- [Problem description]: Reproduce the data below with every "Where should I click to" changed to "Where do I click to", keeping everything else unchanged.

- [Data in this exercise]:

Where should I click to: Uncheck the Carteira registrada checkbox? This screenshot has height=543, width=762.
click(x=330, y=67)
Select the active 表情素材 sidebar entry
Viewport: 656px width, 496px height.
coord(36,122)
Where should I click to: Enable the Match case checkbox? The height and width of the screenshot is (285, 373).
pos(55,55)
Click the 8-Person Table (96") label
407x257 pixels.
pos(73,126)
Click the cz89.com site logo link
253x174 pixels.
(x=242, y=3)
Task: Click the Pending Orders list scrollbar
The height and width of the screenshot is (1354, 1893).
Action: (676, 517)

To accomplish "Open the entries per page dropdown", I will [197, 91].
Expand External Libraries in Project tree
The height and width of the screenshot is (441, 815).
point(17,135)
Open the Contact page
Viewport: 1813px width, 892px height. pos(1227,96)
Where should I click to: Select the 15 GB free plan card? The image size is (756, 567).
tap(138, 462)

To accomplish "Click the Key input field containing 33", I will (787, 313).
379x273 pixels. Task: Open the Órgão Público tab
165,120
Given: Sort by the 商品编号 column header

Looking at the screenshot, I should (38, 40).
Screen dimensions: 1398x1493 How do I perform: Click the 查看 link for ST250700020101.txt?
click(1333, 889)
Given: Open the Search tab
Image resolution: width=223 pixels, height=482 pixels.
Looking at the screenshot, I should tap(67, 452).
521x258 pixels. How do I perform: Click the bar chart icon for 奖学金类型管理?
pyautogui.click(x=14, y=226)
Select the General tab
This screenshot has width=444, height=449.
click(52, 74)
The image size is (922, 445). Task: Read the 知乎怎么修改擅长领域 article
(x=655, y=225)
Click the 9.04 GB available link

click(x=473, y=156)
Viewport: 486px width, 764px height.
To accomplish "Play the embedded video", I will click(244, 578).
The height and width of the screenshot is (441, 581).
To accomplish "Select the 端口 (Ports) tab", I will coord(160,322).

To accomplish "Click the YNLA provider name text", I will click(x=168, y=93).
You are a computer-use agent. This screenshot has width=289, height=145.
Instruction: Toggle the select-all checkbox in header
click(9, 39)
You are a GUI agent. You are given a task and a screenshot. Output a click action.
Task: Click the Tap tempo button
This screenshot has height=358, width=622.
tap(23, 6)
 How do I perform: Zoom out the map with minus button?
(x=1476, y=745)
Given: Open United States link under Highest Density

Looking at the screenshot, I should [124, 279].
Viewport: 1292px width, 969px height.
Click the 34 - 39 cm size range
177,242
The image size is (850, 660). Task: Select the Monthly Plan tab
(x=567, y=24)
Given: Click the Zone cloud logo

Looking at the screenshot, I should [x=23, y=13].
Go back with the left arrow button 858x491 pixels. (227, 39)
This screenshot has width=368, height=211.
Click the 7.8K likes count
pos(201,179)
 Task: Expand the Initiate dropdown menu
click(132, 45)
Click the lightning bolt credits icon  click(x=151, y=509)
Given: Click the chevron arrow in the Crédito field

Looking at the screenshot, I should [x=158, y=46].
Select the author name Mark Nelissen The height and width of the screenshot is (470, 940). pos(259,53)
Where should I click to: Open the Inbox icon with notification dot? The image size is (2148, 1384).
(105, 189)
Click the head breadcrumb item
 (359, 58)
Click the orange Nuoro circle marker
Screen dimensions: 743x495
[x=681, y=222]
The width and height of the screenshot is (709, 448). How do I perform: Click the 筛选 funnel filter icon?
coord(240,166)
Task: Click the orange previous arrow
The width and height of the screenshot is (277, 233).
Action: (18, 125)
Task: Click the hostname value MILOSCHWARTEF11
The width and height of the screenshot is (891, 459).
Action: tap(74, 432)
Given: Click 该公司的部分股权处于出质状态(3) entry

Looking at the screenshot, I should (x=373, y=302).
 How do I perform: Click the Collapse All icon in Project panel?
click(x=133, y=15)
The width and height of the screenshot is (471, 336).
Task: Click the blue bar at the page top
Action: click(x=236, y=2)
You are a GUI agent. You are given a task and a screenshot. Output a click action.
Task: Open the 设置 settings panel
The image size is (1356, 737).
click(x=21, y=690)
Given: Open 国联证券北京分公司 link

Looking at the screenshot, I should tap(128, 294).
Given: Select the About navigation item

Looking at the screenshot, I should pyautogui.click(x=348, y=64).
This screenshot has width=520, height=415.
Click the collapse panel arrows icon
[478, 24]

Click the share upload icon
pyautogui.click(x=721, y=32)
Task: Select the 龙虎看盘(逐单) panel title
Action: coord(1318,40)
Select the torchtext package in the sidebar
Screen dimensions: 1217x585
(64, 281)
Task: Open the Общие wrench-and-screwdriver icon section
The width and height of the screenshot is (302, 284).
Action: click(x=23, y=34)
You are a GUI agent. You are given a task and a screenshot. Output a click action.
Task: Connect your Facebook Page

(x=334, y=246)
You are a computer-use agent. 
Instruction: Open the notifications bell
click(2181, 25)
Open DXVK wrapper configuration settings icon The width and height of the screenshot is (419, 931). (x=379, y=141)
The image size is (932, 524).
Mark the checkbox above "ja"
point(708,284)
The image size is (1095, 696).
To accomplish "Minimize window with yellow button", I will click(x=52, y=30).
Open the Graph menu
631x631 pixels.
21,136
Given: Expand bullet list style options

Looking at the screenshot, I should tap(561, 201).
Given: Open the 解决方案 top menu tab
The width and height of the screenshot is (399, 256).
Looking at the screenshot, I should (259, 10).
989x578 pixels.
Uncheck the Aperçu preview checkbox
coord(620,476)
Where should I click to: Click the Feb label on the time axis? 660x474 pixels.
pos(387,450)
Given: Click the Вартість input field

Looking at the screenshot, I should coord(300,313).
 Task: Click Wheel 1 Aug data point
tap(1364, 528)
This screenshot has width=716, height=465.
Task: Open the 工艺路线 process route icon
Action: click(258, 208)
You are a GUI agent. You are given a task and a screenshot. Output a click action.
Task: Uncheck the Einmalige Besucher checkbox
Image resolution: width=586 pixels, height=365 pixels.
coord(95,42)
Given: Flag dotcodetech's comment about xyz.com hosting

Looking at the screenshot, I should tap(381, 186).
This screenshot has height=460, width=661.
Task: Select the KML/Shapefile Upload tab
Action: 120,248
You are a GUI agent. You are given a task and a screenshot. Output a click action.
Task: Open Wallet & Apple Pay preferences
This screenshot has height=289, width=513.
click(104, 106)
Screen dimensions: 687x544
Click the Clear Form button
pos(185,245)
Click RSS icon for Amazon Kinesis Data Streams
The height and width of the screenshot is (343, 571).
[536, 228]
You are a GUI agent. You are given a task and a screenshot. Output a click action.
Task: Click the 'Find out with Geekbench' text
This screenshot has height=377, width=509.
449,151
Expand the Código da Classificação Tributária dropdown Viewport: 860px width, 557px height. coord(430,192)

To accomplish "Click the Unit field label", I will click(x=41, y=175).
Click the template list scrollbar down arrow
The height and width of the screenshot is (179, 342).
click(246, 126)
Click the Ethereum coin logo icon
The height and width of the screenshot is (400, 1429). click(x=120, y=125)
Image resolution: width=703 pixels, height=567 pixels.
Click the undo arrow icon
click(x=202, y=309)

- [The answer]:
Where do I click to: Uncheck the Carteira registrada checkbox? This screenshot has height=543, width=762.
click(x=330, y=67)
Select the active 表情素材 sidebar entry
Viewport: 656px width, 496px height.
coord(36,122)
Where do I click to: Enable the Match case checkbox? The height and width of the screenshot is (285, 373).
pos(55,55)
Click the 8-Person Table (96") label
407x257 pixels.
pos(73,126)
Click the cz89.com site logo link
253x174 pixels.
(x=242, y=3)
Task: Click the Pending Orders list scrollbar
The height and width of the screenshot is (1354, 1893).
Action: (676, 517)

To accomplish "Open the entries per page dropdown", I will [197, 91].
Expand External Libraries in Project tree
The height and width of the screenshot is (441, 815).
point(17,135)
Open the Contact page
Viewport: 1813px width, 892px height. pos(1227,96)
Where do I click to: Select the 15 GB free plan card? The image size is (756, 567).
tap(138, 462)

To accomplish "Click the Key input field containing 33", I will (787, 313).
379x273 pixels. Task: Open the Órgão Público tab
165,120
Given: Sort by the 商品编号 column header

Looking at the screenshot, I should (38, 40).
Screen dimensions: 1398x1493 How do I perform: Click the 查看 link for ST250700020101.txt?
click(1333, 889)
Given: Open the Search tab
Image resolution: width=223 pixels, height=482 pixels.
Looking at the screenshot, I should tap(67, 452).
521x258 pixels. How do I perform: Click the bar chart icon for 奖学金类型管理?
pyautogui.click(x=14, y=226)
Select the General tab
This screenshot has width=444, height=449.
click(52, 74)
The image size is (922, 445). Task: Read the 知乎怎么修改擅长领域 article
(x=655, y=225)
Click the 9.04 GB available link

click(x=473, y=156)
Viewport: 486px width, 764px height.
To accomplish "Play the embedded video", I will click(244, 578).
The height and width of the screenshot is (441, 581).
To accomplish "Select the 端口 (Ports) tab", I will coord(160,322).

To accomplish "Click the YNLA provider name text", I will click(x=168, y=93).
You are a computer-use agent. This screenshot has width=289, height=145.
Instruction: Toggle the select-all checkbox in header
click(9, 39)
You are a GUI agent. You are given a task and a screenshot. Output a click action.
Task: Click the Tap tempo button
This screenshot has height=358, width=622.
tap(23, 6)
 How do I perform: Zoom out the map with minus button?
(x=1476, y=745)
Given: Open United States link under Highest Density

Looking at the screenshot, I should [124, 279].
Viewport: 1292px width, 969px height.
Click the 34 - 39 cm size range
177,242
The image size is (850, 660). Task: Select the Monthly Plan tab
(x=567, y=24)
Given: Click the Zone cloud logo

Looking at the screenshot, I should [x=23, y=13].
Go back with the left arrow button 858x491 pixels. (227, 39)
This screenshot has width=368, height=211.
Click the 7.8K likes count
pos(201,179)
 Task: Expand the Initiate dropdown menu
click(132, 45)
Click the lightning bolt credits icon  click(x=151, y=509)
Given: Click the chevron arrow in the Crédito field

Looking at the screenshot, I should [x=158, y=46].
Select the author name Mark Nelissen The height and width of the screenshot is (470, 940). pos(259,53)
Where do I click to: Open the Inbox icon with notification dot? The image size is (2148, 1384).
(105, 189)
Click the head breadcrumb item
 (359, 58)
Click the orange Nuoro circle marker
Screen dimensions: 743x495
[x=681, y=222]
The width and height of the screenshot is (709, 448). How do I perform: Click the 筛选 funnel filter icon?
coord(240,166)
Task: Click the orange previous arrow
The width and height of the screenshot is (277, 233).
Action: (18, 125)
Task: Click the hostname value MILOSCHWARTEF11
The width and height of the screenshot is (891, 459).
Action: tap(74, 432)
Given: Click 该公司的部分股权处于出质状态(3) entry

Looking at the screenshot, I should (x=373, y=302).
 How do I perform: Click the Collapse All icon in Project panel?
click(x=133, y=15)
The width and height of the screenshot is (471, 336).
Task: Click the blue bar at the page top
Action: click(x=236, y=2)
You are a GUI agent. You are given a task and a screenshot. Output a click action.
Task: Open the 设置 settings panel
The image size is (1356, 737).
click(x=21, y=690)
Given: Open 国联证券北京分公司 link

Looking at the screenshot, I should tap(128, 294).
Given: Select the About navigation item

Looking at the screenshot, I should pyautogui.click(x=348, y=64).
This screenshot has width=520, height=415.
Click the collapse panel arrows icon
[478, 24]

Click the share upload icon
pyautogui.click(x=721, y=32)
Task: Select the 龙虎看盘(逐单) panel title
Action: coord(1318,40)
Select the torchtext package in the sidebar
Screen dimensions: 1217x585
(64, 281)
Task: Open the Общие wrench-and-screwdriver icon section
The width and height of the screenshot is (302, 284).
Action: click(x=23, y=34)
You are a GUI agent. You are given a task and a screenshot. Output a click action.
Task: Connect your Facebook Page

(x=334, y=246)
You are a computer-use agent. 
Instruction: Open the notifications bell
click(2181, 25)
Open DXVK wrapper configuration settings icon The width and height of the screenshot is (419, 931). (x=379, y=141)
The image size is (932, 524).
Mark the checkbox above "ja"
point(708,284)
The image size is (1095, 696).
To accomplish "Minimize window with yellow button", I will click(x=52, y=30).
Open the Graph menu
631x631 pixels.
21,136
Given: Expand bullet list style options

Looking at the screenshot, I should tap(561, 201).
Given: Open the 解决方案 top menu tab
The width and height of the screenshot is (399, 256).
Looking at the screenshot, I should (259, 10).
989x578 pixels.
Uncheck the Aperçu preview checkbox
coord(620,476)
Where do I click to: Click the Feb label on the time axis? 660x474 pixels.
pos(387,450)
Given: Click the Вартість input field

Looking at the screenshot, I should coord(300,313).
 Task: Click Wheel 1 Aug data point
tap(1364, 528)
This screenshot has width=716, height=465.
Task: Open the 工艺路线 process route icon
Action: click(258, 208)
You are a GUI agent. You are given a task and a screenshot. Output a click action.
Task: Uncheck the Einmalige Besucher checkbox
Image resolution: width=586 pixels, height=365 pixels.
coord(95,42)
Given: Flag dotcodetech's comment about xyz.com hosting

Looking at the screenshot, I should tap(381, 186).
This screenshot has height=460, width=661.
Task: Select the KML/Shapefile Upload tab
Action: 120,248
You are a GUI agent. You are given a task and a screenshot. Output a click action.
Task: Open Wallet & Apple Pay preferences
This screenshot has height=289, width=513.
click(104, 106)
Screen dimensions: 687x544
Click the Clear Form button
pos(185,245)
Click RSS icon for Amazon Kinesis Data Streams
The height and width of the screenshot is (343, 571).
[536, 228]
You are a GUI agent. You are given a task and a screenshot. Output a click action.
Task: Click the 'Find out with Geekbench' text
This screenshot has height=377, width=509.
449,151
Expand the Código da Classificação Tributária dropdown Viewport: 860px width, 557px height. coord(430,192)

To accomplish "Click the Unit field label", I will click(x=41, y=175).
Click the template list scrollbar down arrow
The height and width of the screenshot is (179, 342).
click(246, 126)
Click the Ethereum coin logo icon
The height and width of the screenshot is (400, 1429). click(x=120, y=125)
Image resolution: width=703 pixels, height=567 pixels.
Click the undo arrow icon
click(x=202, y=309)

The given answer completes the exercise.